In reality, not only Eminger, but a large part of the neo-Nazi milieu knew about the activities of the NSU. The neo-Nazi fanzine “The White Wolf” thanked the NSU in 2002 for a donation from one of their robberies, “Many thanks to the NSU, it has borne fruit ;-) The fight continues …”

And the neo-Nazi band Gigi & Die Braunen Stadtmusikanten celebrated the series of NSU murders in 2010—before they became publicly known—on their album Adolf Hitler Lives! Since the neo-Nazi milieu, riddled with informants, knew about it, the security agents must also have known about it.

With the confirmation of the Munich Regional High Court’s ruling after more than 20 months of appeal, the Federal Court of Justice under the presiding judge Jürgen Schäfer has continued the cover-up of this right-wing conspiracy.

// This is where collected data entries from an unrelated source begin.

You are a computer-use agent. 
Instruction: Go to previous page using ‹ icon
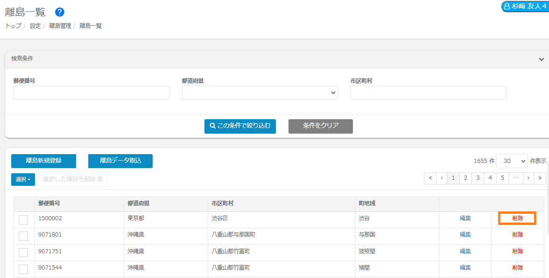(442, 178)
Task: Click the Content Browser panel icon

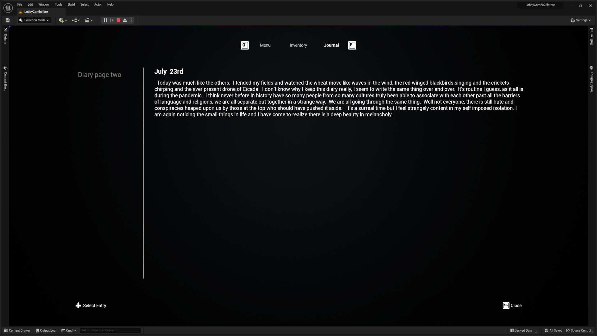Action: (x=5, y=68)
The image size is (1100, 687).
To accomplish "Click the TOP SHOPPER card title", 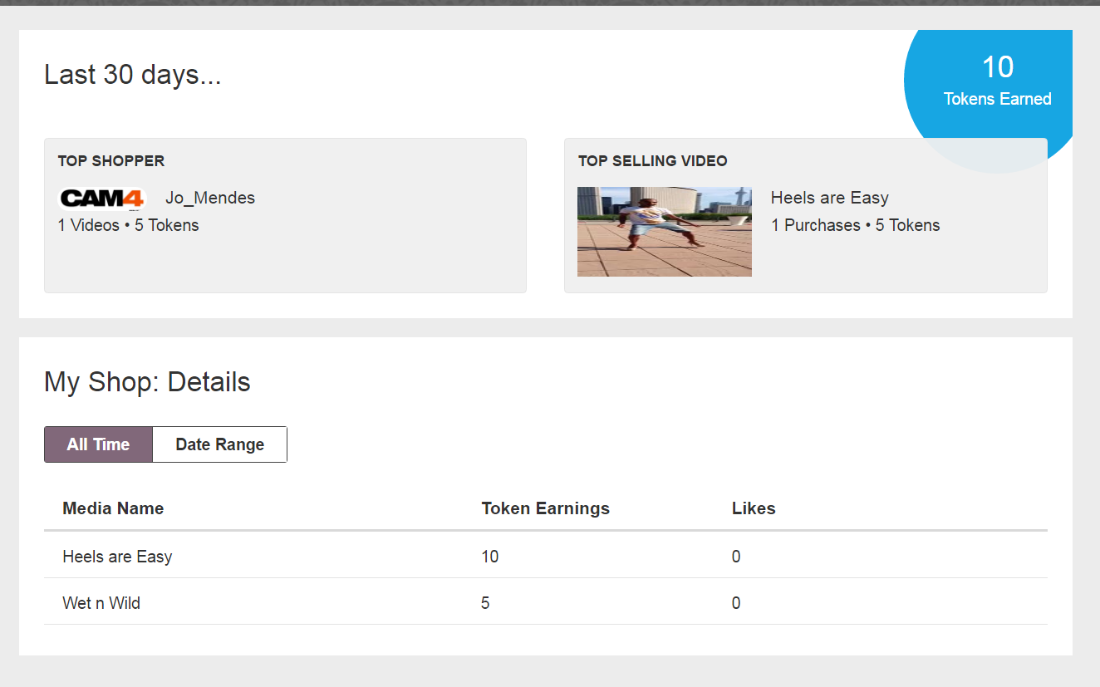I will tap(111, 161).
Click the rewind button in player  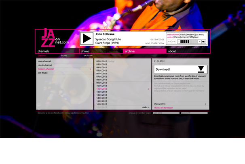(x=169, y=42)
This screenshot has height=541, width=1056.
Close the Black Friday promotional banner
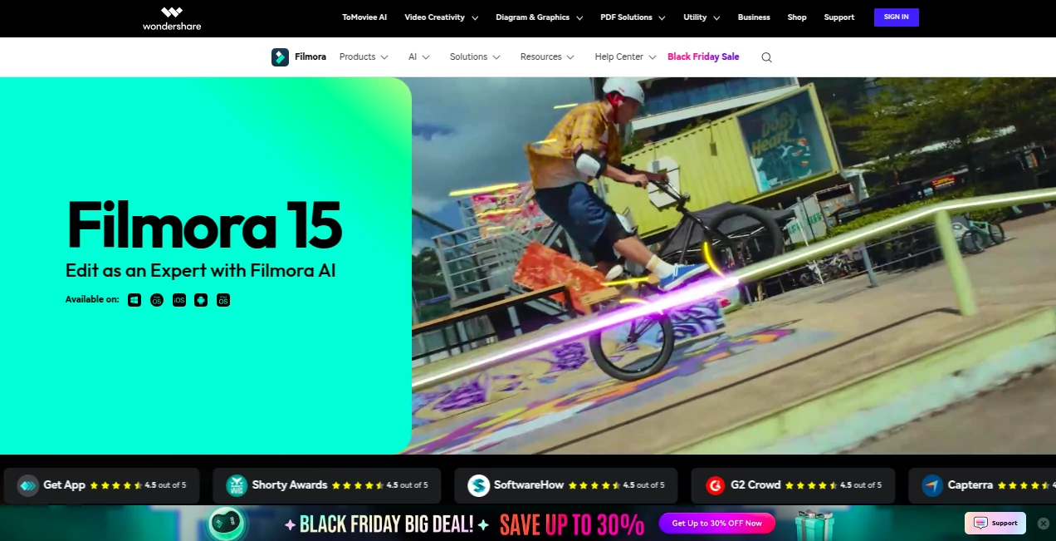(x=1043, y=523)
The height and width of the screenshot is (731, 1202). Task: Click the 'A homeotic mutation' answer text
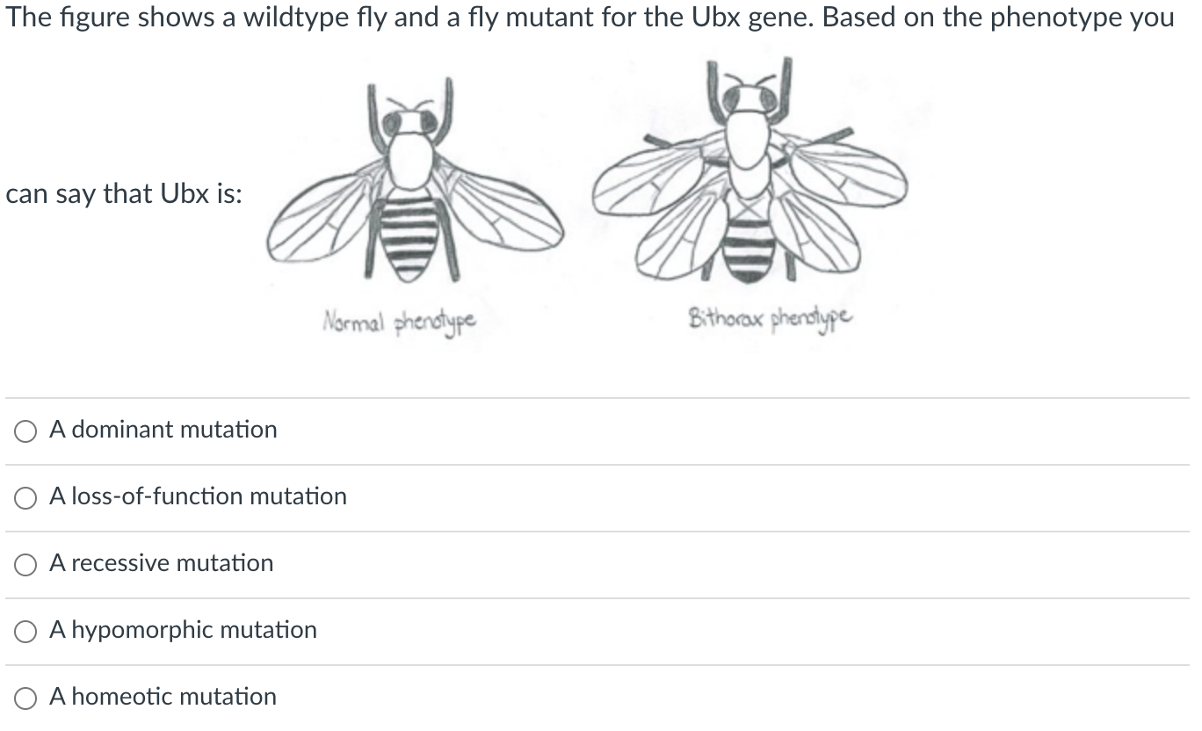[163, 697]

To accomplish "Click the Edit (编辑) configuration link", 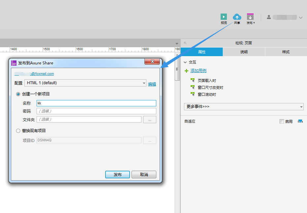I will coord(152,84).
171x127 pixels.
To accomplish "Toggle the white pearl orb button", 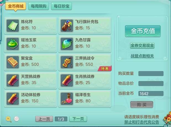I will tap(17, 119).
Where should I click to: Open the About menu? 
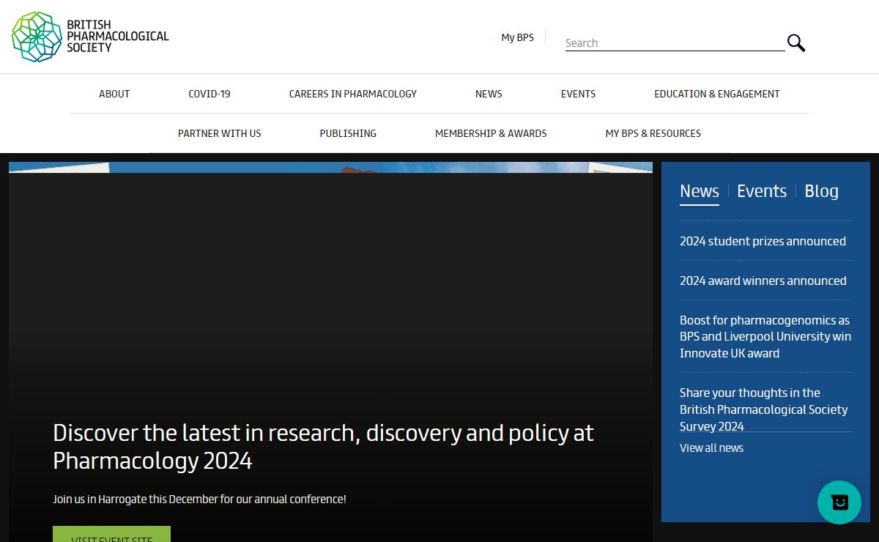(x=114, y=94)

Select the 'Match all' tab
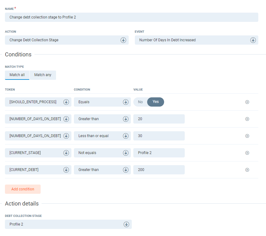(x=17, y=75)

A comparison with judgments against left-wing demonstrators shows that political reasons were decisive.

While Eminger was sentenced to two-and-a-half years in prison for years of active support of a right-wing gang of murderers and was allowed to leave the courtroom as a free man, the French law student and environmental activist Loïc Schneider was sentenced to three years’ imprisonment without parole because he threw two beer bottles and two stones at the police during a protest against the G20 summit in 2017.

Schneider was just one of many young people who were mercilessly pursued because they had exercised their right to demonstrate against a gathering of imperialist gangsters, including then-President Donald Trump. The man responsible for the brutal police operation against the demonstrators and their subsequent persecution was the then Mayor of the Hanseatic city of Hamburg and today’s German Chancellor Olaf Scholz (Social Democrats).